§ **What the task requires**: Copy the records word for word, beginning with the line containing "Image resolution: width=812" and continuing through the line containing "tap(55, 127)", both included. Leave the pictures out.

§ **Data lines**:
- - -

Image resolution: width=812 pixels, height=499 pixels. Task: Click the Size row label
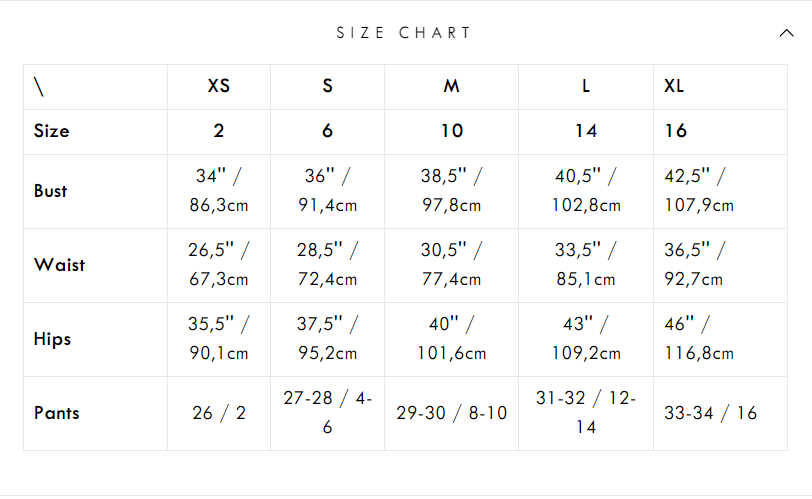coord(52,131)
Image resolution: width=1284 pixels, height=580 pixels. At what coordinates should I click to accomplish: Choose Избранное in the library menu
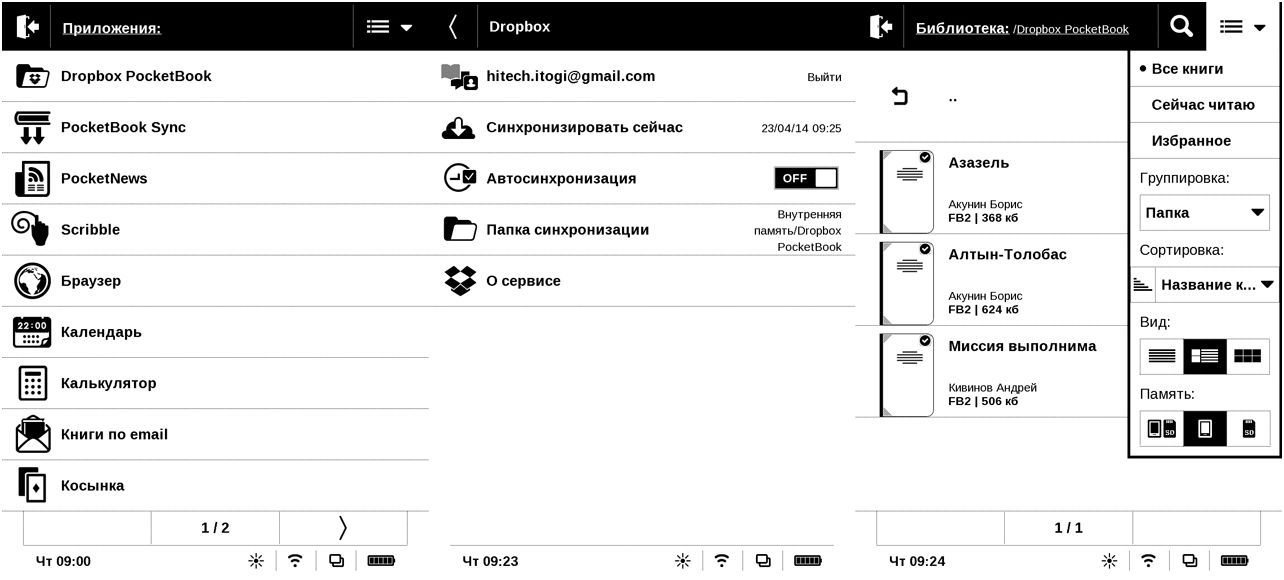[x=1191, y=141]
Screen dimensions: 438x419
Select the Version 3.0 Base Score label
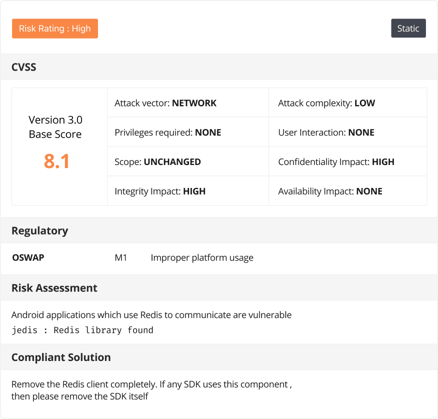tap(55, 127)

- - -

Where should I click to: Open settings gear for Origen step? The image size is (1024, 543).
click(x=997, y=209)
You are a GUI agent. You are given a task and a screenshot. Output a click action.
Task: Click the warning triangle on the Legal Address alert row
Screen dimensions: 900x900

- - -

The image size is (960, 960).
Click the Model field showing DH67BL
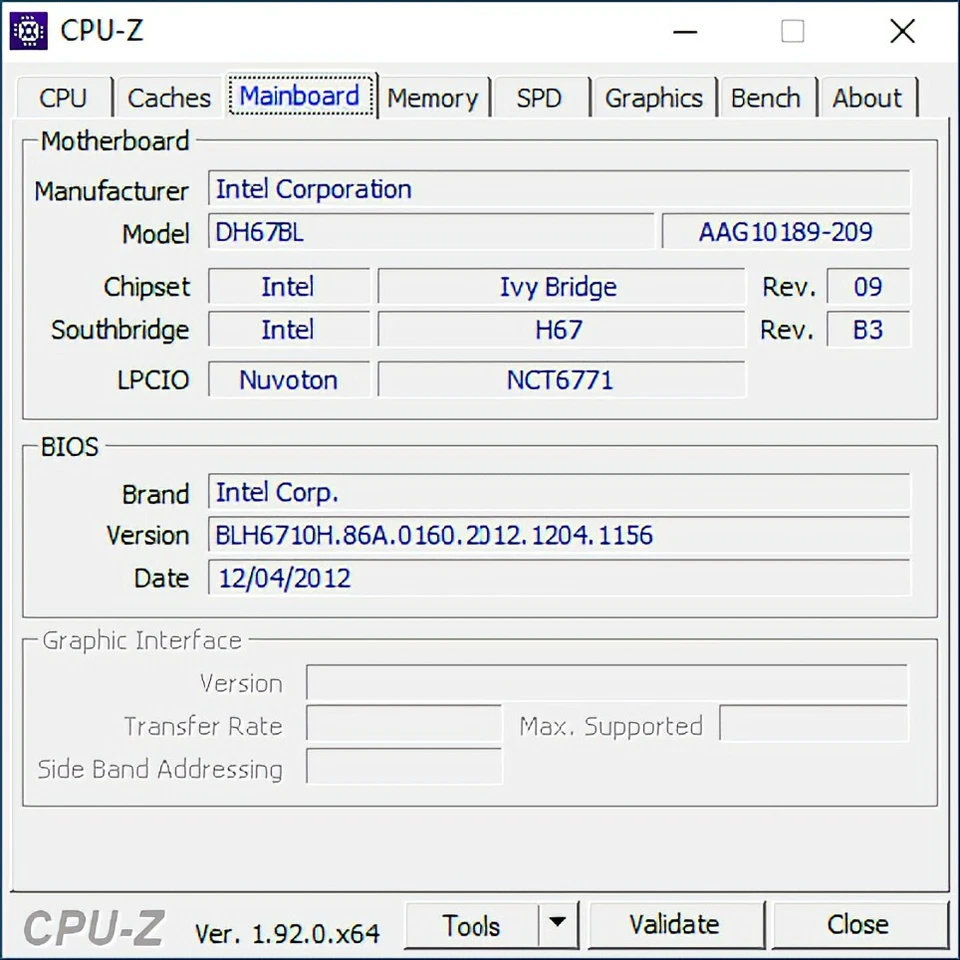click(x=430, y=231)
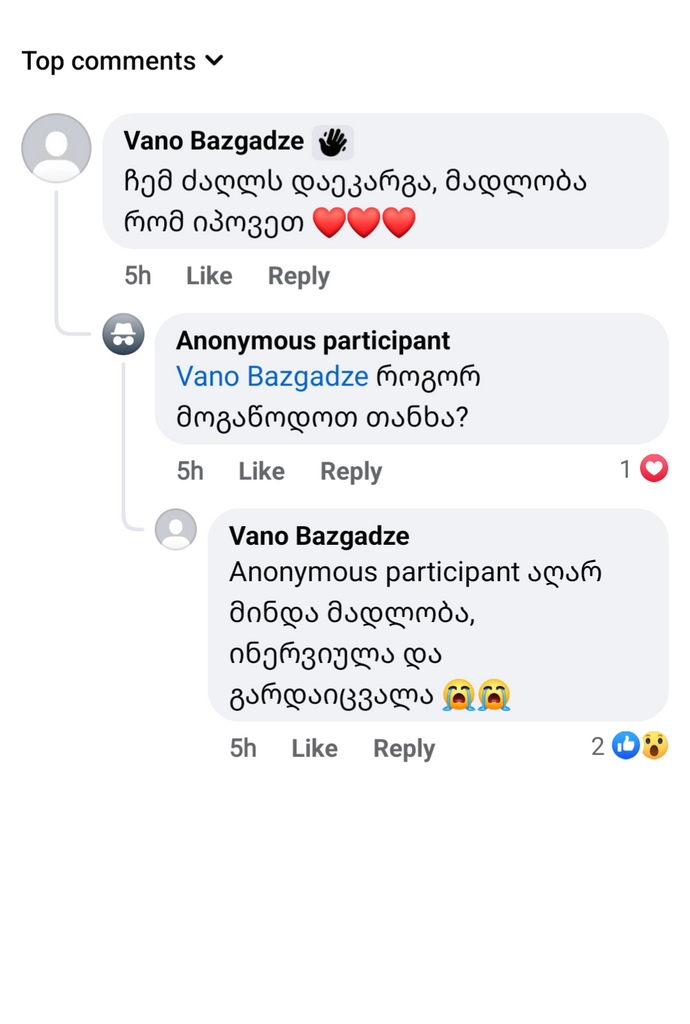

- - -

§ **Problem solution**:
Image resolution: width=812 pixels, height=499 pixels. Task: Click the Size row label
coord(52,131)
Image resolution: width=1284 pixels, height=580 pixels. At what coordinates should I click to accomplish: Choose Избранное in the library menu
[x=1191, y=141]
Screen dimensions: 438x419
Select the Version 3.0 Base Score label
tap(55, 127)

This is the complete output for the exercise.